Republican lawmakers were met with fire and fury over the weekend as their constituents hounded them for failing to intervene in a budget resolution that will result in billions in cuts to Medicaid, as well as refusing to speak out against Elon Musk’s unchecked dissolution of federal agencies and, with it, thousands of federal jobs and popular social programs.
But at least one Republican has decided the best option is to threaten criminal charges for Americans who dare to dissent against Donald Trump’s agenda. Speaking with the Meg Ellefson Show on Friday, Wisconsin Representative Derrick Van Orden likened his constituents to Nazis, claiming that only Communists and fascists would protest their lawmakers.
“People who associated with the Communist movement and the National Socialism movement used to get their way politically, is—they would do stuff like this, and they were called agitators,” Van Orden told the podcast.

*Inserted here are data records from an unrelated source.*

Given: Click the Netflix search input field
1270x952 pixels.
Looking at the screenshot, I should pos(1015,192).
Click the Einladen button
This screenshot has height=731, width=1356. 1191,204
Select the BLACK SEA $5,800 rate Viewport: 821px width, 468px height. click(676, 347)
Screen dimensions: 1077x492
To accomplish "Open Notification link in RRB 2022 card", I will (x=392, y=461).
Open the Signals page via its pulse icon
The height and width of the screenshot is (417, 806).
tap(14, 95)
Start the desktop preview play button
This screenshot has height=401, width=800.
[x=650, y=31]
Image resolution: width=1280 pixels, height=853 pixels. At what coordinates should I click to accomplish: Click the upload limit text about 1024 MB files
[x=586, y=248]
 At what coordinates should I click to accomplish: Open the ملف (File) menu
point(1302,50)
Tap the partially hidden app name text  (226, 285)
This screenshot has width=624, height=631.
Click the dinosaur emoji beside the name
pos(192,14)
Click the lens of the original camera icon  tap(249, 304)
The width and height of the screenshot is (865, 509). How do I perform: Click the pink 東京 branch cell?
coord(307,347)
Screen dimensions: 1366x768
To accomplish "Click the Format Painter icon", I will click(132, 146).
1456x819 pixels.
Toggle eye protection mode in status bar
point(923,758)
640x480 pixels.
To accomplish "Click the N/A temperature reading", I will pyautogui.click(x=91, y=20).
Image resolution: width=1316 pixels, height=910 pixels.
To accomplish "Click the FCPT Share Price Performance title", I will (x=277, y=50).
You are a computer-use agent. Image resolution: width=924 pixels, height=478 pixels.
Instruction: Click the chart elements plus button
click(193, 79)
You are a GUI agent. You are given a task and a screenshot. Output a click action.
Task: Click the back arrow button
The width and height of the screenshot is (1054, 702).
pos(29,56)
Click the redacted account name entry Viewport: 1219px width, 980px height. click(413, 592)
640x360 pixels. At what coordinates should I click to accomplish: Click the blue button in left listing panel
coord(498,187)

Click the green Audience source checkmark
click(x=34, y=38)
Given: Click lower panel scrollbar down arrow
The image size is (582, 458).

Fact check: It was notoriously unsafe to speak out against the government in Soviet Russia, as well as in Nazi Germany. Under the Nazi regime, Germany shuttered anti-Nazi newspapers, controlled what media appeared in newspapers and on the radio, banned books that the Third Reich determined were “un-German,” and by 1934 had made it officially illegal to criticize the Nazi government, according to the United States Holocaust Memorial Museum. Freedom of speech and the right to protest, on the other hand, have been cornerstones of American democracy since the country was founded.
Van Orden then said that if protesters came to his town halls and acted “in an unlawful manner,” or if they were “disrupting or refusing to leave a venue,” then he would have them “arrested and charged with a class B misdemeanor.”
Van Orden’s outlandish comments preceded instructions by the chairman of the National Republican Congressional Committee, who on Tuesday directed party members to stop holding in-person town halls to avoid the backlash. House Speaker Mike Johnson endorsed the order later Tuesday, washing his hands of lawmakers’ upset constituents by watering them down as “professional protesters.”
Meanwhile, Trump explicitly threatened to violate the Constitution on Tuesday, pledging to prosecute protesters and withhold federal funding from universities or schools if attendees choose to express their First Amendment rights.